Now, with her second solo album, Sun Midnight Sun, just out on Nonesuch—whose roster also boasts Punch Brothers, Thile’s red-hot current band—Watkins says she has no regrets about Nickel Creek keeping her busy for close to two decades. “I got to play with these guys who really challenged me from the very beginning, and wouldn’t let me off the hook too easily,” she says by phone from a tour stop in Pittsburgh. (Confirming an admirer’s suspicions, she’s as thoughtfully sunny in conversation as her onstage persona would have you expect.)
“My brother and I still play together a whole lot—he’s been touring with me these last few weeks, and we do a show together once a month,” says Watkins, referring to the Watkins Family Hour variety show the siblings have hosted at trendy Los Angeles nightclub Largo since 2002. “Just to have that kind of camaraderie, that kind of musical partnership, is really priceless,” she adds.
Pushed to cite negatives, Watkins demurs. “There were hard times and emotionally challenging things,” she says, “but challenges are good.” That the group still commands so much attention, even in limbo, can be a minor impediment to focusing attention on her current work, she admits. “But honestly, I was given such a head start with my solo career because I had Nickel Creek behind me,” says Watkins. “I didn’t have to start from playing to two people in a coffee shop…I got to play to 80 people in a coffee shop.”
So what took Watkins so long to step out? “I probably should have diversified myself a little bit sooner, but I really didn’t know what to do,” she says. “I was in the process of making a solo project a couple years before my first record came out.
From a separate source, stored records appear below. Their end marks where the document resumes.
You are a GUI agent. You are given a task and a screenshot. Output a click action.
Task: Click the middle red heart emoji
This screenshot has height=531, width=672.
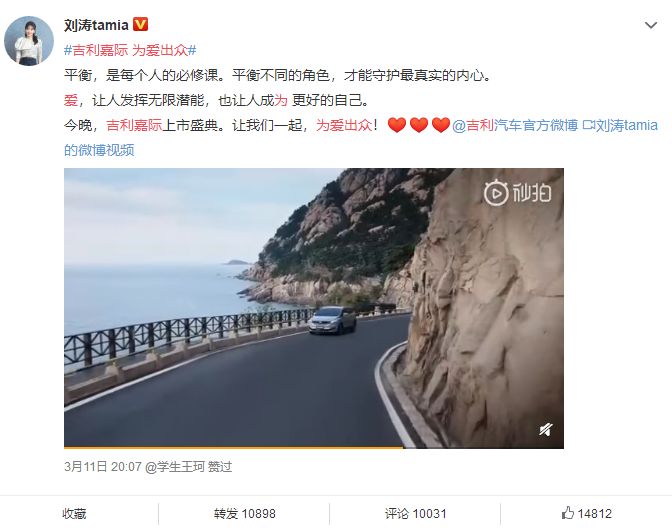419,125
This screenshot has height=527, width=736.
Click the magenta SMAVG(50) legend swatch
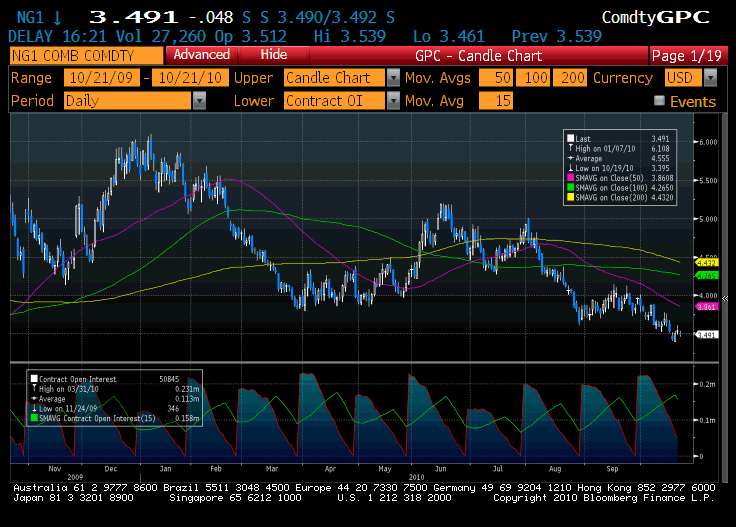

I had made these demos and recorded these songs, and it was going to be a side project like Sean and Chris had done. But it wasn’t until I was 24 or 25 before I realized what it was I wanted to record. I didn’t want to make a fiddle record and I wasn’t super stoked on my songwriting at that point. I didn’t know what I could put out that would be worthwhile.”
Perhaps unsurprisingly, the answer came via the Watkins Family Hour, where she could interact with new players and soak up disparate sounds. (It didn’t hurt that she could also crash Jon Brien’s eclectic, influential Largo showcases regularly.) When Nickel Creek parted company, she finally shaped her demos into Sara Watkins, a comfortably earthy debut produced by Led Zeppelin bassist John Paul Jones—a noted roots-music fan, and Watkins’s bandmate in Mutual Admiration Society, a Nickel Creek spin-off.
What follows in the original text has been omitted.